How little did I know – Blogging five years on
FIVE YEARS AGO today I began this blog – little did I know then that:
NOT the answer to the Ultimate Question!
- having ‘come out of the church‘ in 2011, I would return to a different church where my husband and I would be accepted, encouraged and authorised as lay leaders (though still with limitations because we are married)
- little more than a year after our civil partnership in May 2012 (the first to be registered in a place of worship in the UK), the UK marriage law would change again, enabling us to convert our civil partnership to marriage in November 2015, and receive a certificate backdated to May 2012, so that what everyone already saw as a marriage was now recognised as such in law.
- we would replace the flat we were renting, sharing and redecorating with a a large house and garden of our own as part of an affordable community housing project.
- my job search at that time would lead me through what I thought was my dream job as Development Worker to the Michael Causer Foundation (which was not to be as I didn’t succeed in funding my own salary), and on to new opportunities as Chaplain to YMCA Liverpool, Communications Officer for Modern Church, and a freelance practitioner in Appreciative Inquiry (AI) for the Appreciating Church project.
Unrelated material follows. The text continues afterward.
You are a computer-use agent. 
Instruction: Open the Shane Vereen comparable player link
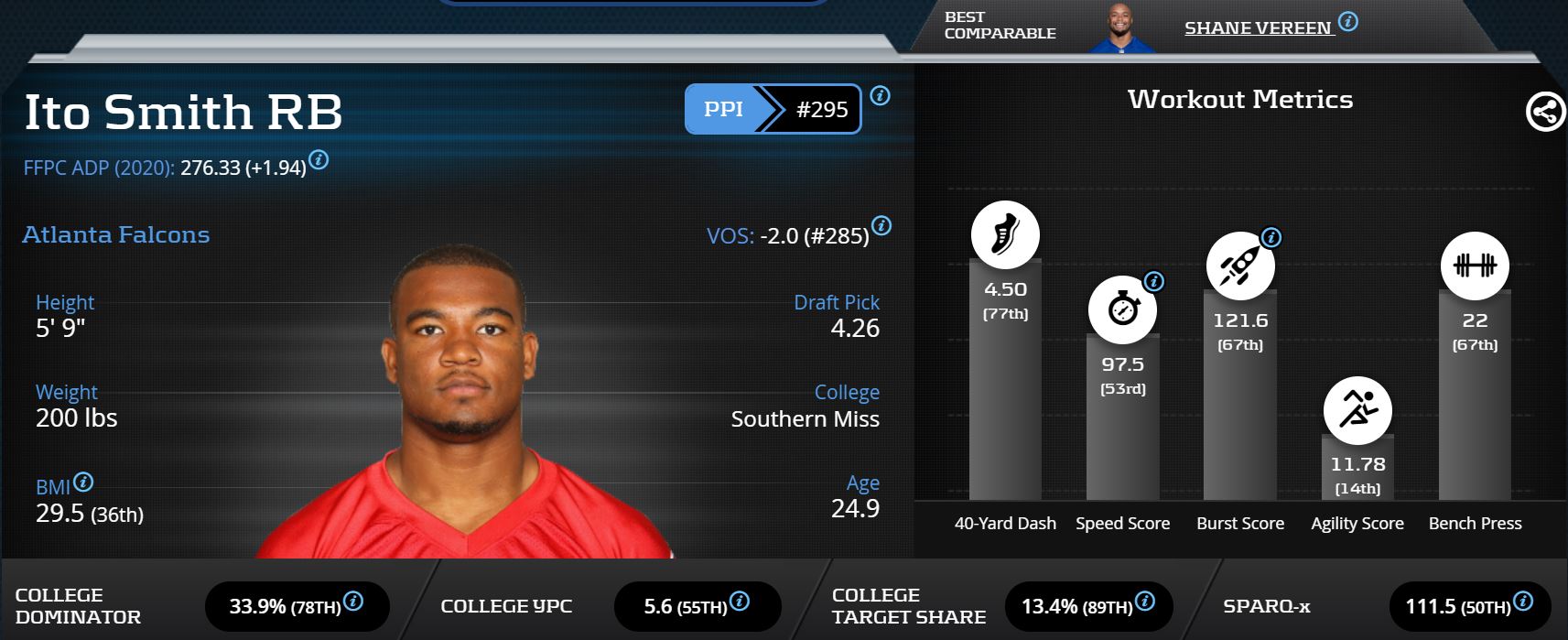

In fact the job application I was making in 2012 was my introduction to AI – I used the principles of this theory of community development to present my vision for the future of the organisation!
- I would become a volunteer role model for Diversity Role Models, Barnardo’s and Stonewall
- I would meet Stephen Fry
- I would contribute to telling the story of LGBT Liverpool and share artefacts and stories for an exhibition of the city’s LGBT history
- this blog would enable some deep conversation with family members.
- I would say a final farewell to my dad who was given 48 hours to live in 2008 and lasted another five and a half years!
- the monthly communion Open Table service for LGBT+ Christians and friends which my husband and I helped to set up in June 2008 would grow from six people to an average of 15 people a month in 2012 to more than 60 people for the visit of our bishop in July 2017, and a growing network of churches hosting similar ecumenical worship communities across England and North Wales (ten as I write, with more to come).
- a brief history of Open Table would be included in a book of essays sent to General Synod, the governing body of the Church of England, to inform their debate on issues of sexuality and marriage in July 2016, and that around eighty members of General Synod would attend an Open Table Eucharist in July 2017.
- I would be without a car for a further two years, then end up relying on a car to reach the six hostels I visit weekly as a chaplain and the growing number of Open Table communities.
- my reflection on what it means to be an Inclusive Church in 2013 would become the most viewed post and form the basis of a reflection at the second Open Table community in April 2017
- Church leaders would become more vocal in support of LGBT+ people, like Steve Chalke, the Baptist founder of Oasis Church who called for an ‘open conversation’ about sexuality as ‘a matter of integrity’, and Paul Bayes, the Anglican Bishop of Liverpool who addressed the marchers at Liverpool Pride in 2017.
It’s been quite a journey, beyond my expectations, for which I am most grateful. Thank you to all who read, share, and comment on these reflections – it’s been a pleasure to share the journey with you!